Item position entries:
┌──

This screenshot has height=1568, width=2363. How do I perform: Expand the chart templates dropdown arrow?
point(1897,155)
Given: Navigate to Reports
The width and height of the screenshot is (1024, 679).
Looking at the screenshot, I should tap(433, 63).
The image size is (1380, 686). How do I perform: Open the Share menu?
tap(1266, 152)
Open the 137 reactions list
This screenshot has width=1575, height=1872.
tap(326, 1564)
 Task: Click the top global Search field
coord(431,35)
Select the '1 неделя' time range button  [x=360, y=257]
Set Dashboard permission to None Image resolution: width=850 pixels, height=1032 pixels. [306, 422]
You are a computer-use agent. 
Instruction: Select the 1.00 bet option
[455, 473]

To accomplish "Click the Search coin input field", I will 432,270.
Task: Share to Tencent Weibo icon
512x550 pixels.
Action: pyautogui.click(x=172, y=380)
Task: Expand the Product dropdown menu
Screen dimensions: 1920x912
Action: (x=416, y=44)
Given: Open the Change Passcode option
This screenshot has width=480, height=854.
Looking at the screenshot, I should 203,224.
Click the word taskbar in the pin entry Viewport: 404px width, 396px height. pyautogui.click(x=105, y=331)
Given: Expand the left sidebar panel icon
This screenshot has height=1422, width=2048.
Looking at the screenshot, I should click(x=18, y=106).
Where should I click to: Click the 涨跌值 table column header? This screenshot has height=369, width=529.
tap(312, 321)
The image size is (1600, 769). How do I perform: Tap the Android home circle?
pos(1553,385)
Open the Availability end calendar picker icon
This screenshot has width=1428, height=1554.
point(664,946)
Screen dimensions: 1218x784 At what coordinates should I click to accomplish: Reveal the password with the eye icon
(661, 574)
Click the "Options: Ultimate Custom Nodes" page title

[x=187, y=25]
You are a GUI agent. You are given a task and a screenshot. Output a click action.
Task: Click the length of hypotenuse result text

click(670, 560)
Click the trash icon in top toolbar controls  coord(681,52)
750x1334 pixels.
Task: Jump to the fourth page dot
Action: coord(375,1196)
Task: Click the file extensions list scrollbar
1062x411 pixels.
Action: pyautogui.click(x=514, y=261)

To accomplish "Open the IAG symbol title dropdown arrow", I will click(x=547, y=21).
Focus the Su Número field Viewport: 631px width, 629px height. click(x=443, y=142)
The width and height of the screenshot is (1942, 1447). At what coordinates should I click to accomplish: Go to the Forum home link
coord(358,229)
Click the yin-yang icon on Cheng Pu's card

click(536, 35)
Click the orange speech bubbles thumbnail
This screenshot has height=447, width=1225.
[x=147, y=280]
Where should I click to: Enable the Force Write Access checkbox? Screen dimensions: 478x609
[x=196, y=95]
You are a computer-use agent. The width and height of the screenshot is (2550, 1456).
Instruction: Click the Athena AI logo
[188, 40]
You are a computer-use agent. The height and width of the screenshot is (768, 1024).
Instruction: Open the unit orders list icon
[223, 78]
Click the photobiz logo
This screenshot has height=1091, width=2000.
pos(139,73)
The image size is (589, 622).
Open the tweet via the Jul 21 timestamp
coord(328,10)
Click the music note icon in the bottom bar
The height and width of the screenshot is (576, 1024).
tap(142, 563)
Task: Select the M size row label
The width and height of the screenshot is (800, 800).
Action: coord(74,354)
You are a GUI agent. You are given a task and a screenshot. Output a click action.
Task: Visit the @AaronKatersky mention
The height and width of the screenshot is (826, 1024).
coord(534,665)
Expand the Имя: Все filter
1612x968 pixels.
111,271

└──

-- Instructions to follow --
Reproduce the data from its first line through the line containing "point(664,946)", substituting "drop-down" for each "dropdown" and changing nothing else.

-- Completed task --
This screenshot has height=1568, width=2363. How do I perform: Expand the chart templates drop-down arrow?
point(1897,155)
Given: Navigate to Reports
The width and height of the screenshot is (1024, 679).
Looking at the screenshot, I should tap(433, 63).
The image size is (1380, 686). How do I perform: Open the Share menu?
tap(1266, 152)
Open the 137 reactions list
This screenshot has width=1575, height=1872.
tap(326, 1564)
 Task: Click the top global Search field
coord(431,35)
Select the '1 неделя' time range button  [x=360, y=257]
Set Dashboard permission to None Image resolution: width=850 pixels, height=1032 pixels. [306, 422]
You are a computer-use agent. 
Instruction: Select the 1.00 bet option
[455, 473]

To accomplish "Click the Search coin input field", I will 432,270.
Task: Share to Tencent Weibo icon
512x550 pixels.
Action: pyautogui.click(x=172, y=380)
Task: Expand the Product drop-down menu
Screen dimensions: 1920x912
Action: (x=416, y=44)
Given: Open the Change Passcode option
This screenshot has width=480, height=854.
Looking at the screenshot, I should 203,224.
Click the word taskbar in the pin entry Viewport: 404px width, 396px height. pyautogui.click(x=105, y=331)
Given: Expand the left sidebar panel icon
This screenshot has height=1422, width=2048.
Looking at the screenshot, I should click(x=18, y=106).
Where should I click to: Click the 涨跌值 table column header? This screenshot has height=369, width=529.
tap(312, 321)
The image size is (1600, 769). How do I perform: Tap the Android home circle?
pos(1553,385)
Open the Availability end calendar picker icon
This screenshot has width=1428, height=1554.
point(664,946)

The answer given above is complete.